Preliminary Considerations

1. All Bible Believers Hold that God IS Omniscient.

  • God sees everything in creation simultaneously (Job 28:24; Ps. 33:13-15).
  • God knows the number of the stars and angels (Ps. 147:4; Isa. 40:26) and hairs on your head (Mt. 10:29-30).
  • God knows everything about the deeds, the thoughts, even the innermost intentions of all people (e.g., I Chr. 28:9; Job 24:23; 31:4; 34:21; Psl. 119:168; 139:23-24; Jere. 16:17; 17:9-10; Lk. 16:15; Acts 1:24; Rom. 8:27; 1 Cor. 4:5; 1 Jn. 3:19-20).

2. What The Issue About the “Open Future” Is and Is Not About

It is Not Over Whether or Not God Perfectly Knows All of Reality: But WHAT IS THE REALITY, which God Perfectly Knows.

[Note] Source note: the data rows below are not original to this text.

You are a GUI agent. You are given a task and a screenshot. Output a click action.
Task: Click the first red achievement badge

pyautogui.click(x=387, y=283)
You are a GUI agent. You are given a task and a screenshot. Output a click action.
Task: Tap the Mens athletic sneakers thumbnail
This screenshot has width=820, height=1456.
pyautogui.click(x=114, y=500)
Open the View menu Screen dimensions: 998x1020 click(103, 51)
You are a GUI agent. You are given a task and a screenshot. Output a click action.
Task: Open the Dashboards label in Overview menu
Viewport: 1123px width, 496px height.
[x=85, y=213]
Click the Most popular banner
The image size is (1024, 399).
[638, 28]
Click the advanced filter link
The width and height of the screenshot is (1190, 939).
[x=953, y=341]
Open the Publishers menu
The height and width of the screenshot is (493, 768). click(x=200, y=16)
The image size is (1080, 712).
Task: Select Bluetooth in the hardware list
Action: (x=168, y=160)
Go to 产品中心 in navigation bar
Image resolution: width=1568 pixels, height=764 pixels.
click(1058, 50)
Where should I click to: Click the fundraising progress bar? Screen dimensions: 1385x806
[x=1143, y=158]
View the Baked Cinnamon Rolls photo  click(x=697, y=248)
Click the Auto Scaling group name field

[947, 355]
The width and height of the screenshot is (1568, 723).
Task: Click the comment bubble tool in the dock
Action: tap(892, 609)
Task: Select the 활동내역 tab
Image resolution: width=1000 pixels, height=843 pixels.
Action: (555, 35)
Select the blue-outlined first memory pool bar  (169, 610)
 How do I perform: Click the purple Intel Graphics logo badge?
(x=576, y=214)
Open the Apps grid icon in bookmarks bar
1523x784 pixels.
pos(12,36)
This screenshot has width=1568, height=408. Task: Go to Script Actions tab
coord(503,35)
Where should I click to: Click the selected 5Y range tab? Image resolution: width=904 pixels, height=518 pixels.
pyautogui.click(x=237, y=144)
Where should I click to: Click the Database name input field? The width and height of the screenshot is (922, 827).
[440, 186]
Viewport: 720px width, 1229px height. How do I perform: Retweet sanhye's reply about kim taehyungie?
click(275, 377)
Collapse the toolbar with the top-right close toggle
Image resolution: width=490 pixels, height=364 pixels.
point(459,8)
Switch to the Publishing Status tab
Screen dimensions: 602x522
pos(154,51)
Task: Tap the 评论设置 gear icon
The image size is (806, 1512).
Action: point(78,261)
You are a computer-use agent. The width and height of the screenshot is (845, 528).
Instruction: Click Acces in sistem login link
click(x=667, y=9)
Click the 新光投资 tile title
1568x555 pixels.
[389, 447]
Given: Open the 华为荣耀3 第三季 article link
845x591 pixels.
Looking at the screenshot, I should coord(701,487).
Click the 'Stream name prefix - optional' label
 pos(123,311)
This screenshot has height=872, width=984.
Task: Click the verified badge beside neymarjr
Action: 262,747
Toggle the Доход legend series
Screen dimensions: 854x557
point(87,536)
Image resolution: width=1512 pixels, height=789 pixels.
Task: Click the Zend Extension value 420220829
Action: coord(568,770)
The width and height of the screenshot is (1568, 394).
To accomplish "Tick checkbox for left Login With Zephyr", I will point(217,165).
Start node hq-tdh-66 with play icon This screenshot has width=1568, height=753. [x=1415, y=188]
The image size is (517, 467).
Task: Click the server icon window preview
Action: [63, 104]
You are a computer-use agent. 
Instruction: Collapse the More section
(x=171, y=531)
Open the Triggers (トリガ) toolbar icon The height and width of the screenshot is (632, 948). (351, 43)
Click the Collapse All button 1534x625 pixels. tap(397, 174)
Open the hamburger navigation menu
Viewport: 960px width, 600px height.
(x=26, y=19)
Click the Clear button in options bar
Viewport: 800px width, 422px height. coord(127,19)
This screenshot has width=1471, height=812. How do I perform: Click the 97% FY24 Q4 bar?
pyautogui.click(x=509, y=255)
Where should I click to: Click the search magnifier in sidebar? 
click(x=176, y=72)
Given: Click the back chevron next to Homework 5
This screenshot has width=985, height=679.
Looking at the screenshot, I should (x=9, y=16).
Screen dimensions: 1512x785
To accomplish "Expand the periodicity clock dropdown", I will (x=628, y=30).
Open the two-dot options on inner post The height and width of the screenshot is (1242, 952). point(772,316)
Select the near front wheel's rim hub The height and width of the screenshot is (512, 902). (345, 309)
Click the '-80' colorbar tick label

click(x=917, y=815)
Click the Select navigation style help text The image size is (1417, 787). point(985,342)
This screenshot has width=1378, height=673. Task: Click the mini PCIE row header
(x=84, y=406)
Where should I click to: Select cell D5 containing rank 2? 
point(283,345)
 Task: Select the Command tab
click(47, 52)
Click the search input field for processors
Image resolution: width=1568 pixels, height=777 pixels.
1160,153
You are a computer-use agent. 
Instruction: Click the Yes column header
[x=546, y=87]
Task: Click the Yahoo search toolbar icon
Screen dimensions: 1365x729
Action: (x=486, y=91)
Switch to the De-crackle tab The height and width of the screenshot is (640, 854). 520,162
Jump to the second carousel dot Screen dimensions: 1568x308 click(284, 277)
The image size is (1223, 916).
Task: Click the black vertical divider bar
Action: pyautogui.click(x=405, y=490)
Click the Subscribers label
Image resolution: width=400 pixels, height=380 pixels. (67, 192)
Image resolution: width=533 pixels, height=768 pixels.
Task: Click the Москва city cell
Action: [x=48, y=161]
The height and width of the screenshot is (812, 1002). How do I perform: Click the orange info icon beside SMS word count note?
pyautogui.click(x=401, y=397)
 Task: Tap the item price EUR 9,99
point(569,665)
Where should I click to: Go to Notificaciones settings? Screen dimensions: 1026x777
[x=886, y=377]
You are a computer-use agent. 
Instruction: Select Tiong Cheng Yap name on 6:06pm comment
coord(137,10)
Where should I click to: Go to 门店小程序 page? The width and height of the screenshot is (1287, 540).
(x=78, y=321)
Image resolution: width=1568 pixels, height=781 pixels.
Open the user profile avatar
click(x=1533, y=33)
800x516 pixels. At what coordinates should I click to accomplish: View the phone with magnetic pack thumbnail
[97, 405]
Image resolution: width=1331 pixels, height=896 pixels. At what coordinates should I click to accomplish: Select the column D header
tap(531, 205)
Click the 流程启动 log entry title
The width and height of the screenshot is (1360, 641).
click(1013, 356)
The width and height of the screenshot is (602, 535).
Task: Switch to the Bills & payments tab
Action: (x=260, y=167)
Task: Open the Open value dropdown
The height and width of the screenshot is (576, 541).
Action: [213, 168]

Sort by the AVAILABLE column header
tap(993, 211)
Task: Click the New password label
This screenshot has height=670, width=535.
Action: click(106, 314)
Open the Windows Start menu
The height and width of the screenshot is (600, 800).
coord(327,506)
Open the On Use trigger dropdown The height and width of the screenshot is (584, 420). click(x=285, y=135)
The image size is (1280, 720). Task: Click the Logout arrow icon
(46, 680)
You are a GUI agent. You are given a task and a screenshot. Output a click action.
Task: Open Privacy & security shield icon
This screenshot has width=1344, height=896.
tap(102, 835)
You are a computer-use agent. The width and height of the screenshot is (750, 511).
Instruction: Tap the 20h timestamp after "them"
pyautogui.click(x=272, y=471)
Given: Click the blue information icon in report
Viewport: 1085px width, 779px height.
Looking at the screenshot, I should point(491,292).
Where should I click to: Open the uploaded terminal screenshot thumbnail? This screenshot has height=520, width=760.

  • The “Open” View holds that the future now is partly composed of indefinite possibilities as opposed to the view that it is exclusively composed of definite realities. It is in part constituted as a ” maybe this or maybe that,” not exclusively as a ” certainly this and certainly not that.”
  • The view does not qualify God’s omniscience. The “Chairs in a Room” analogy

3. The Exegetical Methodology

  • Many passages teach or imply that the future is determined and/or foreknown.
  • Many passages teach or imply that the future is undetermined and not foreknown.

The Traditional Approach : Affirm the obvious meaning of the first set of passages but denies the obvious meaning of the second (they are figurative/anthropomorphic. etc.).

The Alternative Approach : Affirm the obvious meaning of both sets of passages. Some of the future is determined and foreknown, some is not.